Sharon Johnson-Tennant’s A Stilled Life explores the core of what is important in her life by combining collected elements from the natural world and the essence of her children to create a new way of looking at beauty and memory.
Sharon Johnson-Tennant was born in Columbia, South Carolina. She received a BA in Fine Arts from Skidmore College, in Saratoga Springs, New York. During a career in NYC in textile and fashion design, she continued with her studies in Color Theory at NYU.
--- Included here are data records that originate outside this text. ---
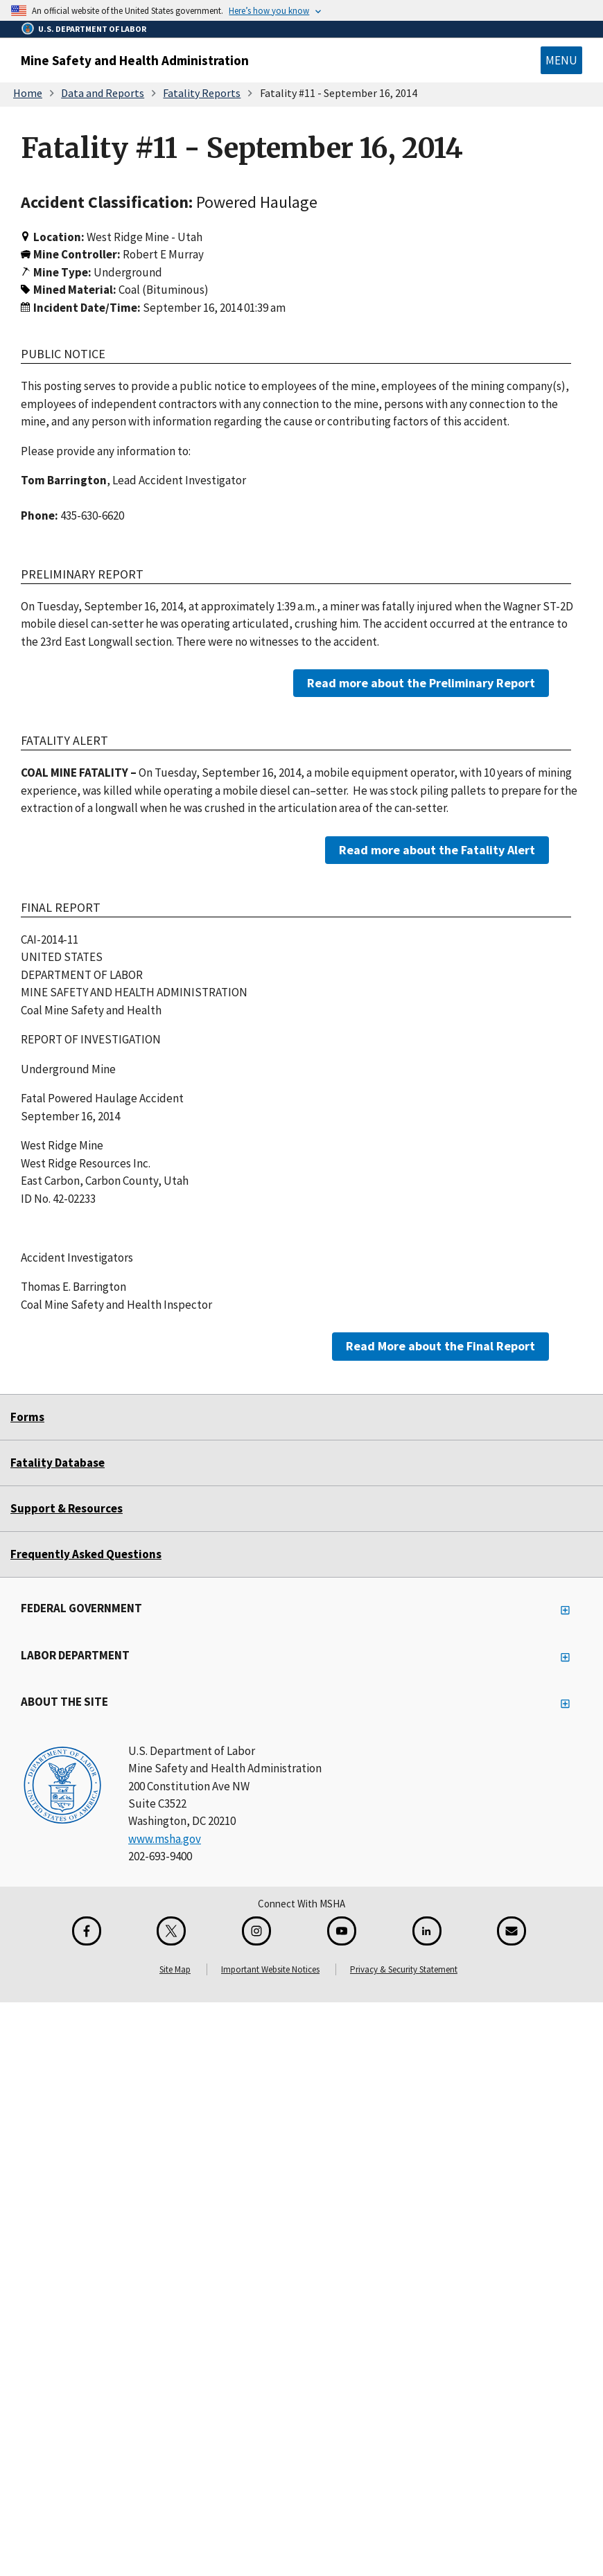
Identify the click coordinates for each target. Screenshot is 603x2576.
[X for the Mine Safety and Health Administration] (171, 1931)
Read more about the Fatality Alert (437, 849)
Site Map (175, 1969)
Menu (561, 60)
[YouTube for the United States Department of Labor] (341, 1931)
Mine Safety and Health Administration (135, 60)
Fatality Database (57, 1462)
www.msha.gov (164, 1838)
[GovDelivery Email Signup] (511, 1931)
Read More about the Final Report (440, 1346)
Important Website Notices (270, 1969)
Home (27, 93)
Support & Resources (66, 1508)
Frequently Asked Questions (85, 1554)
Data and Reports (102, 93)
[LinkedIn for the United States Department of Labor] (427, 1931)
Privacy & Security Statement (403, 1969)
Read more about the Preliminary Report (421, 683)
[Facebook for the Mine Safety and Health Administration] (86, 1931)
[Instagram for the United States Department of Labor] (256, 1931)
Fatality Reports (202, 93)
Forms (27, 1416)
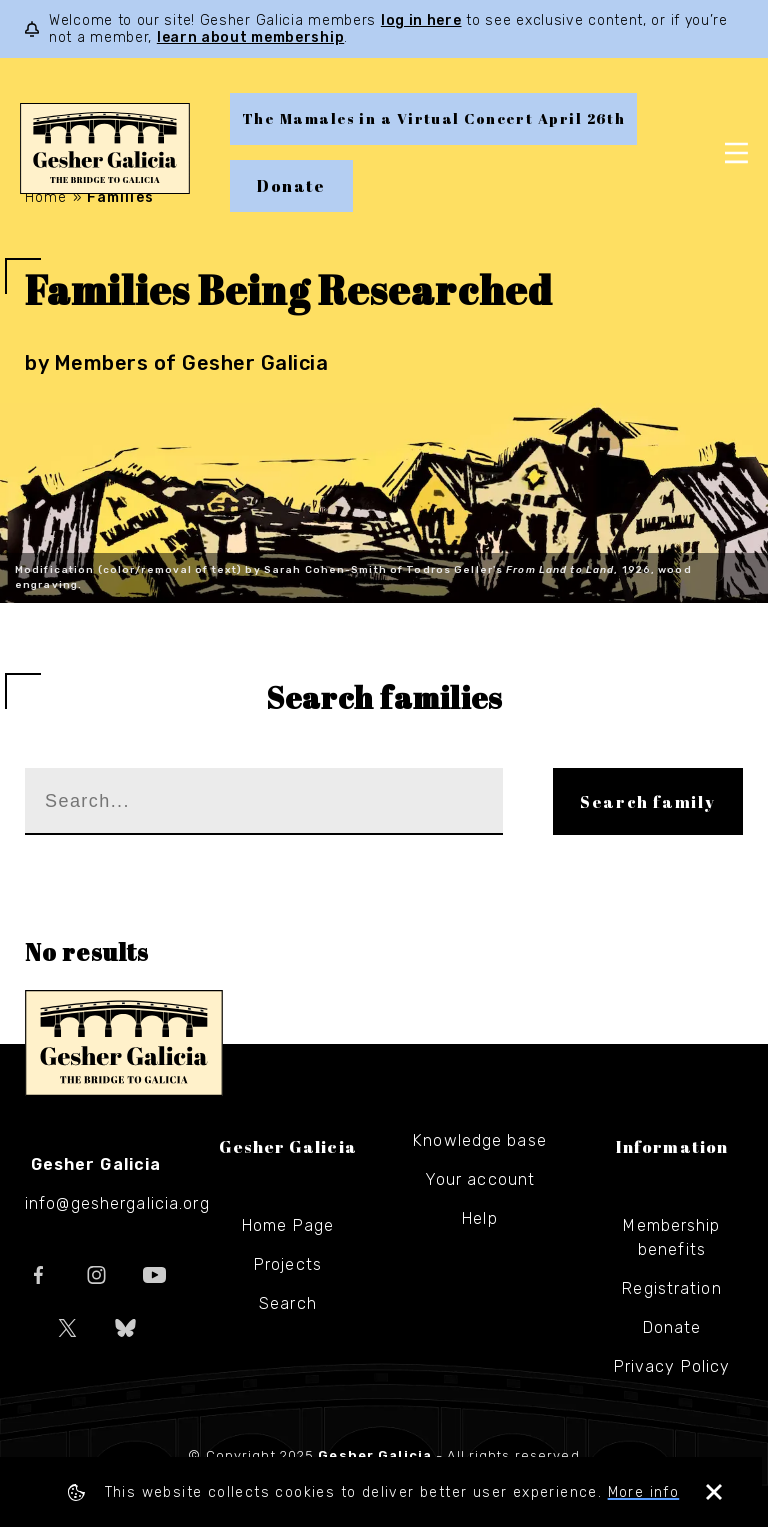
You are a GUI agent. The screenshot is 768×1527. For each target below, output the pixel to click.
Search (288, 1303)
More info (647, 1492)
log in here (421, 20)
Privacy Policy (672, 1366)
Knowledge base (480, 1140)
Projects (288, 1264)
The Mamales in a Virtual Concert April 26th (433, 118)
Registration (671, 1288)
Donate (291, 186)
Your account (480, 1179)
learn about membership (250, 37)
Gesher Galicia (124, 1043)
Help (479, 1218)
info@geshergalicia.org (117, 1203)
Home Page (288, 1225)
After a move to Los Angeles, Sharon shifted her focus to photography. Her work is about making the invisible visible, and finding beauty in it’s details. Sharon’s photographs are held in private collections and have been featured in galleries and exhibitions nationwide. Her work has been published by Sony Pictures, PDN Magazine, National Geographic Travel Magazine and Travel and Leisure. In addition, her work has been featured in the Huffington Post, The Lost Angeles Times, PDN, Artslant, Lenscratch, Clickblog Italy Canon and Clickblog France Nikon. Sharon has won numerous awards including the Julia Margaret Cameron Award and the IPA International Photo Award.
She is represented by the Robert Berman Gallery in Los Angeles, B-6 Gallery in San Francisco and Art Project Paia in Maui. She lives and works in Los Angeles.
In From the Workshop, Wayne Swanson explores the creative impulse by focusing on the furniture created by his father. Using individual prints, grids, collages, and 3-dimensional constructions, he evokes his father’s work process, sophisticated woodworking techniques, creative detail, and devotion to his work. The resulting images celebrate the passion of a craftsman.
Wayne Swanson is a fine art and documentary photographer living in San Diego. He is drawn to imagery related to time, memory, atmosphere, a sense of place, and a subtle sense of humor.
Born and raised in Chicago, he graduated from the Medill School of Journalism at Northwestern University with a B.S. in Journalism. His career has included writing and photography for newspapers, magazines, book publishers, and corporate clients. His fine art photography has been included in juried exhibitions in Los Angeles, San Diego, New York, Boston, Houston, Fort Collins, and more. He has been featured in publications including Shots Magazine, The Hand Magazine, Lenscratch, Aint-Bad, and Float.
As a writer, he is a contributing editor for PhotoBook Journal.
Moscow –LA is an ongoing project that Yulia Tregub Morris has been working on since she moved to Los Angeles from Moscow in 2013. These images convey the way she sees, feels, and adjusts to living in a new home, and how she experiences Moscow when she returns as a visitor. Sometimes they are blurred, or show overlapping thoughts of two significant cities in her life.
Yulia Tregub Morris is a Los Angeles based photographer, whose work explores people in their environment, daily life, and moments in between.
Yulia was born in Moscow, Russia, where she studied Business Management.
Her photography journey began in 2009 at the Moscow bureau of the Associated Press. Pulitzer prize-winning photographer Alexander Zemlianichenko recognized her talent and soon became her mentor in photography. She photographed fashion shows, theatre performances, daily news and protests, contributing to the Associated Press.
In 2013 she immigrated to the United States and has been working as a freelance photographer, concentrating on fine art photography. Her work has been included in numerous exhibitions, including the Moscow State Museum “House of Burganov”, Fotoloft Gallery at Winzavod, Moscow, Jeanie Madsen Gallery, Santa Monica, SmashBox studios, The Hive Gallery, Touchon&Co Gallery, Los Angeles Center of Photography, stARTup Art Fair in Los Angeles, and Culver City Art Walk. Yulia’s photographs have been featured in Time, Washington Post, New York Daily News, San Francisco Chronicle, Arizona Daily Star, The New Indian Express, The Moscow News, Leica Russia and other online or print news outlets.